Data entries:

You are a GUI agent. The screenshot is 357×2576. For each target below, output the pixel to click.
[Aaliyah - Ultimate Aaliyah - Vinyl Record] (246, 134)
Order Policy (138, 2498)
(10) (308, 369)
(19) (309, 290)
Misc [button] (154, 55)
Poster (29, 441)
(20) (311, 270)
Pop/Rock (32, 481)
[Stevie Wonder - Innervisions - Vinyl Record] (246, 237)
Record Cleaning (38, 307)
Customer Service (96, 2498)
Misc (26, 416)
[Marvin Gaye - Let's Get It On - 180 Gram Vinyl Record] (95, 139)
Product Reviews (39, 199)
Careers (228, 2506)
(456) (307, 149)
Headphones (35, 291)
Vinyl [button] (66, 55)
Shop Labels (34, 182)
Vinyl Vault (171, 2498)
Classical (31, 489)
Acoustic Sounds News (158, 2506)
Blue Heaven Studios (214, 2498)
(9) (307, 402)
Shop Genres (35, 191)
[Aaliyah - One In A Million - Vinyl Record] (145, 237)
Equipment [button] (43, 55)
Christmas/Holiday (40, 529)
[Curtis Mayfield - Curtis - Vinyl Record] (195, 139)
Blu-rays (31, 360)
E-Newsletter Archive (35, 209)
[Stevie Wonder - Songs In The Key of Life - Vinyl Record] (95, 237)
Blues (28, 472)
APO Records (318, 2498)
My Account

* **Exercise aim**:
Reproduce every line of the data entries above word for word.

* **Complete output**:
You are a GUI agent. The screenshot is 357×2576. For each target below, output the pixel to click.
[Aaliyah - Ultimate Aaliyah - Vinyl Record] (246, 134)
Order Policy (138, 2498)
(10) (308, 369)
(19) (309, 290)
Misc [button] (154, 55)
Poster (29, 441)
(20) (311, 270)
Pop/Rock (32, 481)
[Stevie Wonder - Innervisions - Vinyl Record] (246, 237)
Record Cleaning (38, 307)
Customer Service (96, 2498)
Misc (26, 416)
[Marvin Gaye - Let's Get It On - 180 Gram Vinyl Record] (95, 139)
Product Reviews (39, 199)
Careers (228, 2506)
(456) (307, 149)
Headphones (35, 291)
Vinyl [button] (66, 55)
Shop Labels (34, 182)
Vinyl Vault (171, 2498)
Classical (31, 489)
Acoustic Sounds News (158, 2506)
Blue Heaven Studios (214, 2498)
(9) (307, 402)
Shop Genres (35, 191)
[Aaliyah - One In A Million - Vinyl Record] (145, 237)
Equipment [button] (43, 55)
Christmas/Holiday (40, 529)
[Curtis Mayfield - Curtis - Vinyl Record] (195, 139)
Blu-rays (31, 360)
E-Newsletter Archive (35, 209)
[Stevie Wonder - Songs In The Key of Life - Vinyl Record] (95, 237)
Blues (28, 472)
APO Records (318, 2498)
My Account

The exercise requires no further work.